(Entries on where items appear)

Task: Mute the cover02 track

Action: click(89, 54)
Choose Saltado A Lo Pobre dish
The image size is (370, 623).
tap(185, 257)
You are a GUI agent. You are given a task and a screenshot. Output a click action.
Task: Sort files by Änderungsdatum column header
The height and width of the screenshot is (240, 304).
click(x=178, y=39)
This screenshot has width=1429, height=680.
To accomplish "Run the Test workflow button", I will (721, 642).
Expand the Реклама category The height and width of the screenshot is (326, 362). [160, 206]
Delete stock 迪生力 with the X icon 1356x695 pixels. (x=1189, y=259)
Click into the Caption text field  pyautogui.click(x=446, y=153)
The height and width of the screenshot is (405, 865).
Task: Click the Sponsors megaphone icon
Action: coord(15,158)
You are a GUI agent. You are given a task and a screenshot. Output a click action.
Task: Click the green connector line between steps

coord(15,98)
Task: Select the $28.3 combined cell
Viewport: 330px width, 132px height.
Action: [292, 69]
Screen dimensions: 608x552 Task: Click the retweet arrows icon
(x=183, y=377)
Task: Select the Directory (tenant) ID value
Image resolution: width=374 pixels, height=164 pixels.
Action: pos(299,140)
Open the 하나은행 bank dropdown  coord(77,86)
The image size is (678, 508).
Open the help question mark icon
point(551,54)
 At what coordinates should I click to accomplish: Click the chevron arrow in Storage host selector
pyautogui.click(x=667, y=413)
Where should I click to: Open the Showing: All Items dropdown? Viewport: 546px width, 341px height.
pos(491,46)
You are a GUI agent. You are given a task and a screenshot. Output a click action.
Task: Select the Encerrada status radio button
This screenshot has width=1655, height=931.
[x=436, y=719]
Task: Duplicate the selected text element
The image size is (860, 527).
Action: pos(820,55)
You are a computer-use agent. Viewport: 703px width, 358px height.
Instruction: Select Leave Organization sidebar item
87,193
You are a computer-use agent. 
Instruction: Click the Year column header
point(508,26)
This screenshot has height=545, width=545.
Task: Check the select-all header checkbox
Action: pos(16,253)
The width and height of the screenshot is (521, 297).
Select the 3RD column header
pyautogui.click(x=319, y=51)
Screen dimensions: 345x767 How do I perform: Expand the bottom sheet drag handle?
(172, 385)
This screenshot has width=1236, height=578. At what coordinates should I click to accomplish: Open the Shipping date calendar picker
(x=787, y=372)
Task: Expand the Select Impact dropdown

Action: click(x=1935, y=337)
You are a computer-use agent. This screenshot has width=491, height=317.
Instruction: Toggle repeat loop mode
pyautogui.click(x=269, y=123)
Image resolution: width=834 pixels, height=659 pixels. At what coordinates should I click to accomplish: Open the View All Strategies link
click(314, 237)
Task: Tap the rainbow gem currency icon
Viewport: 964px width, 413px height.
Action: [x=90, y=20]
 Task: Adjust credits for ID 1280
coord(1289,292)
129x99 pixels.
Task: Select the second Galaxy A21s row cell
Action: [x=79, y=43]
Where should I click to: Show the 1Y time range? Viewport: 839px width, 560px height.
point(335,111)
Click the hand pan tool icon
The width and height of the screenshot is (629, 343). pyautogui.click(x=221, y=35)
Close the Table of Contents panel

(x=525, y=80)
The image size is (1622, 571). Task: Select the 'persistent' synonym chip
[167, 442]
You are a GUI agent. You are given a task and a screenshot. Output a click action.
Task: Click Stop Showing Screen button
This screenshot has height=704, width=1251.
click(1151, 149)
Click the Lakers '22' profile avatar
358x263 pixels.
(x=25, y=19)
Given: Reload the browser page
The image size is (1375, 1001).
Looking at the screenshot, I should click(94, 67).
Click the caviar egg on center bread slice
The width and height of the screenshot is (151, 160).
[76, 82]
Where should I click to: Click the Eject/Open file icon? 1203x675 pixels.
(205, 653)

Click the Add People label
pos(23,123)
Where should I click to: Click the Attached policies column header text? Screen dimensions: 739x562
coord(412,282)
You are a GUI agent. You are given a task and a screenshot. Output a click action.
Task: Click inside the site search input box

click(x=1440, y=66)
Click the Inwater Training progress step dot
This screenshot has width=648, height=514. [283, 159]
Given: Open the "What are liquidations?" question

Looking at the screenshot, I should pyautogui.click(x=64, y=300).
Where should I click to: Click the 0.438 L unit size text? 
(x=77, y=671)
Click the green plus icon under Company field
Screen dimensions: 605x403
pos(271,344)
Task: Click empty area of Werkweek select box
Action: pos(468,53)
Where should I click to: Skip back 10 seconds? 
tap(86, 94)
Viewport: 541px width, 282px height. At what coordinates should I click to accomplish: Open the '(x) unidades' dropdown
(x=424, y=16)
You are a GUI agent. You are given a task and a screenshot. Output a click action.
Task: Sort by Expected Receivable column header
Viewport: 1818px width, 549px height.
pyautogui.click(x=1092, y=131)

→ **PROMPT**
Copy out the listing word for word, from the line containing "Where should I click to: Click the Attached" down through the final line.

→ **WRITTEN ANSWER**
Where should I click to: Click the Attached policies column header text? Screen dimensions: 739x562
coord(412,282)
You are a GUI agent. You are given a task and a screenshot. Output a click action.
Task: Click inside the site search input box

click(x=1440, y=66)
Click the Inwater Training progress step dot
This screenshot has width=648, height=514. [283, 159]
Given: Open the "What are liquidations?" question

Looking at the screenshot, I should pyautogui.click(x=64, y=300).
Where should I click to: Click the 0.438 L unit size text? 
(x=77, y=671)
Click the green plus icon under Company field
Screen dimensions: 605x403
pos(271,344)
Task: Click empty area of Werkweek select box
Action: pos(468,53)
Where should I click to: Skip back 10 seconds? 
tap(86, 94)
Viewport: 541px width, 282px height. At what coordinates should I click to accomplish: Open the '(x) unidades' dropdown
(x=424, y=16)
You are a GUI agent. You are given a task and a screenshot. Output a click action.
Task: Sort by Expected Receivable column header
Viewport: 1818px width, 549px height.
pyautogui.click(x=1092, y=131)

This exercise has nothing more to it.